● Exercise task A
According to the Operation Frederick Hill page, what was the purpose of the operation?

● Page text
-*-

- Operation Frederick Hill: Part of the Vietnam War
| Date | 18 March 1969 – 28 February 1971 |
| Location | Quang Tin Province (now Quang Nam Province), South Vietnam |
| Result | US operational success |

Belligerents
- United States: North Vietnam

Units involved
- 196th Light Infantry Brigade: 2nd Division

Casualties and losses
- 572 killed: 7,514 killed 133 captured

= Operation Frederick Hill =

Part of the Vietnam War (1969–1971)

Operation Frederick Hill was a security operation during the Vietnam War in Quang Tin Province, that took place from 18 March 1969 to 28 February 1971.

==Background==
The operation was conducted by the 196th Light Infantry Brigade, 23rd Infantry Division in cooperation and coordination with the Army of the Republic of Vietnam (ARVN) 5th Regiment to secure pacification operations near the coastal areas and the destruction of People's Army of Vietnam (PAVN) and Vietcong (VC) units operating in the area.

-*-

[Data on locating visible targets]
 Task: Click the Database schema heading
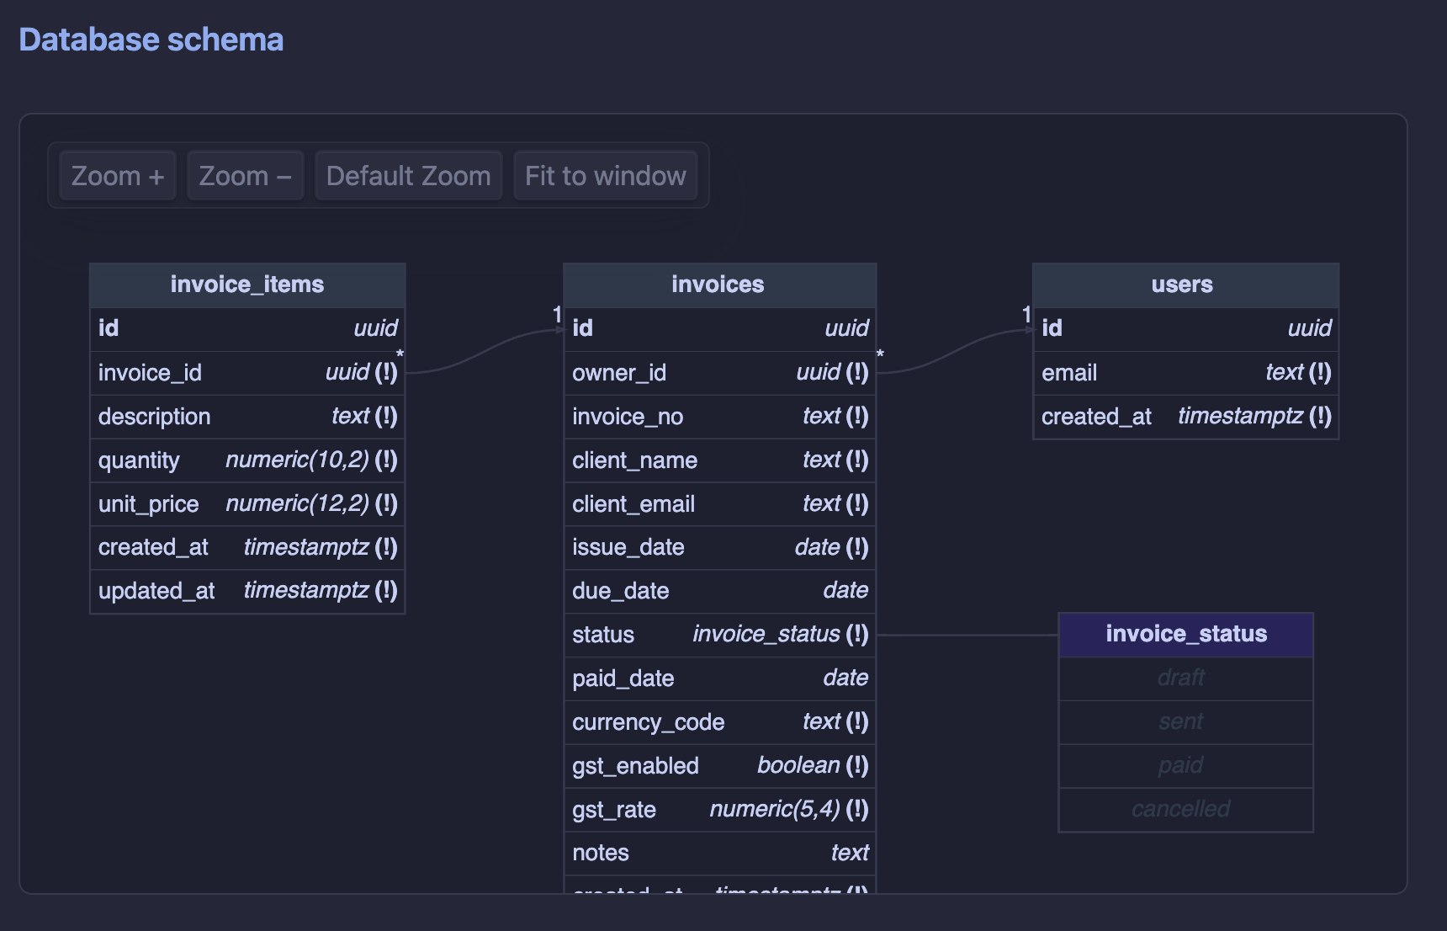point(151,40)
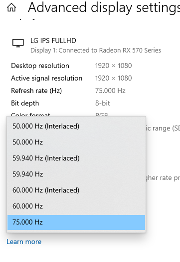Click the Bit depth label
The height and width of the screenshot is (262, 180).
click(x=25, y=104)
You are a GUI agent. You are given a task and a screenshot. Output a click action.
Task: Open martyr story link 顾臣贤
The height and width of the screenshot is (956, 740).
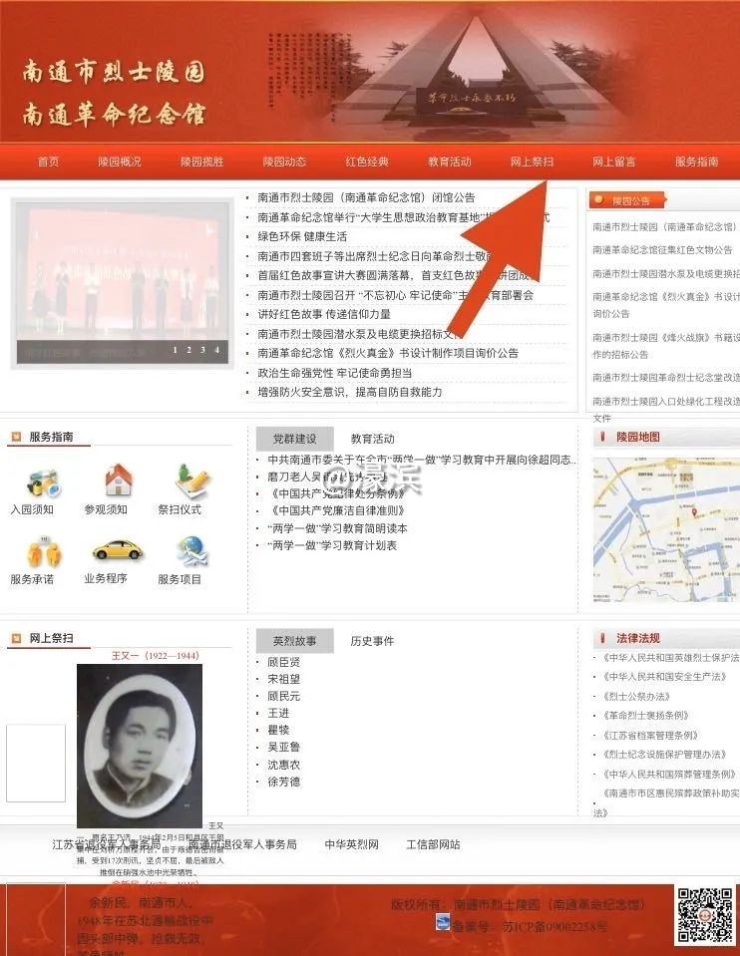[283, 662]
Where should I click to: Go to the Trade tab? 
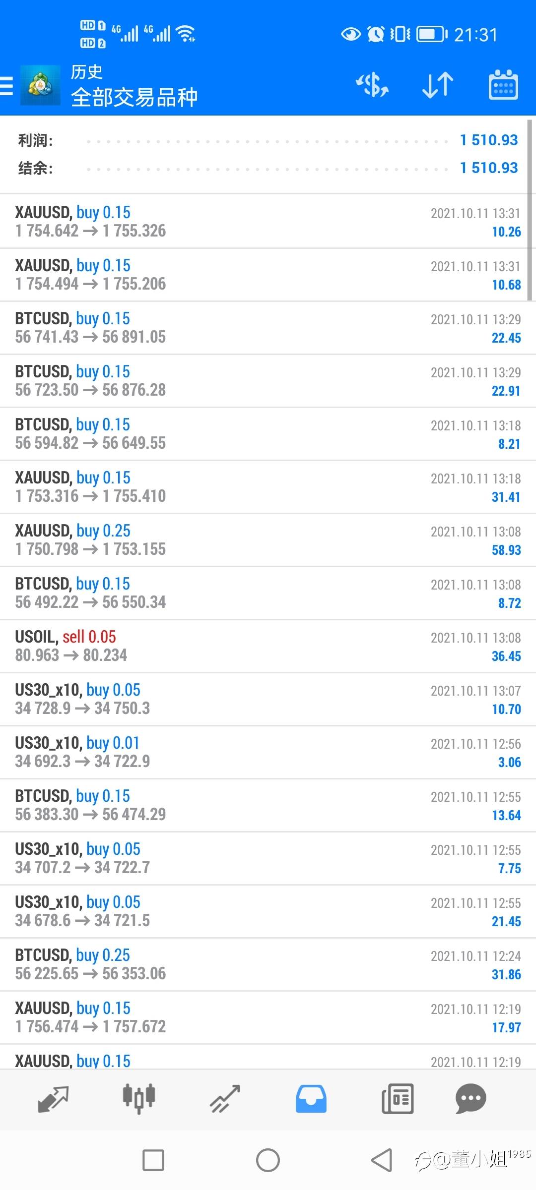point(225,1099)
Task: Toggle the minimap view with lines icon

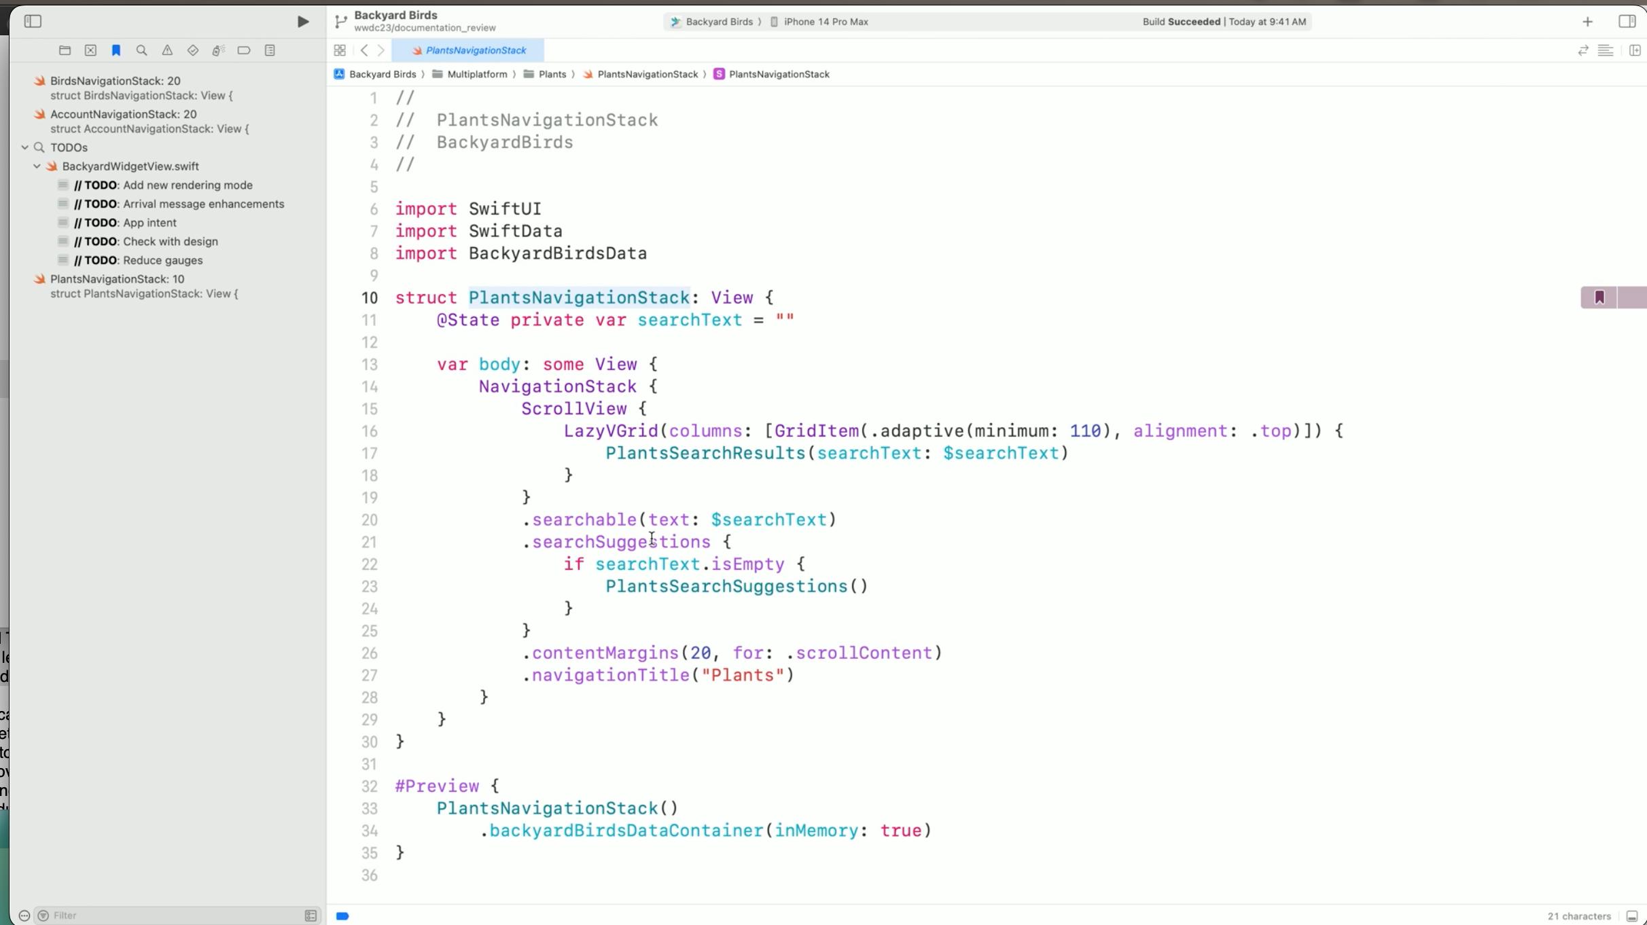Action: [x=1606, y=50]
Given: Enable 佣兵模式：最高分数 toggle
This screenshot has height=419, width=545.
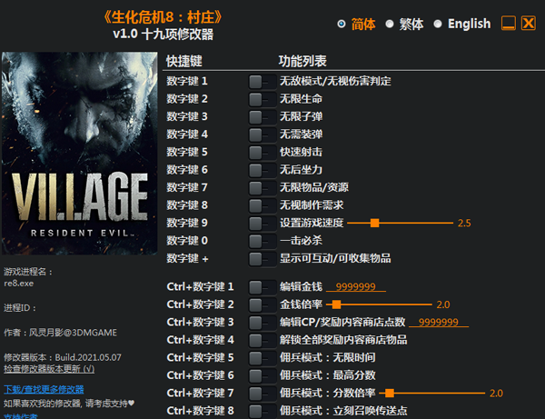Looking at the screenshot, I should click(262, 375).
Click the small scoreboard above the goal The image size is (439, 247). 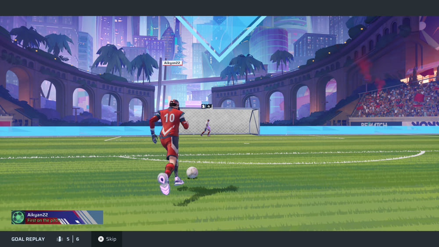click(206, 106)
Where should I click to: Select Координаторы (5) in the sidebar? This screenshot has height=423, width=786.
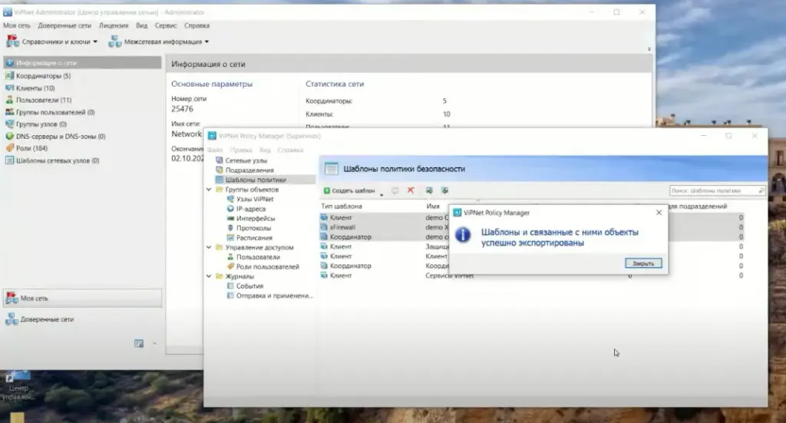coord(43,76)
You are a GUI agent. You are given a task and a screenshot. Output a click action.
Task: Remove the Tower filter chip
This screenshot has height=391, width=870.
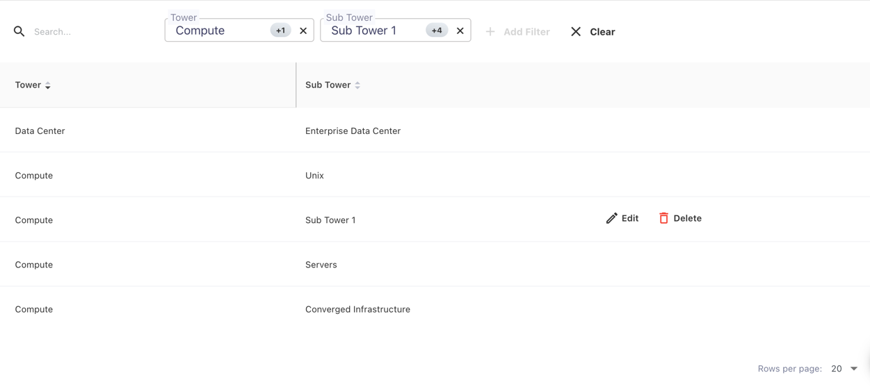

-*-

● Exercise task B
Reproduce everything in the records from the line containing "Task: Toggle the minimap view with lines icon" down to the line containing "Looking at the", leaving out the pictures.

● Full answer A
The 196th Light Infantry Brigade conducted it together with the ARVN 5th Regiment. Its purpose was to secure pacification operations near the coastal areas and to destroy the PAVN and Vietcong units operating in the area.

● Full answer B
Task: Toggle the minimap view with lines icon

Action: [x=1606, y=50]
Given: Enable 佣兵模式：最高分数 toggle
This screenshot has height=419, width=545.
Looking at the screenshot, I should click(262, 375).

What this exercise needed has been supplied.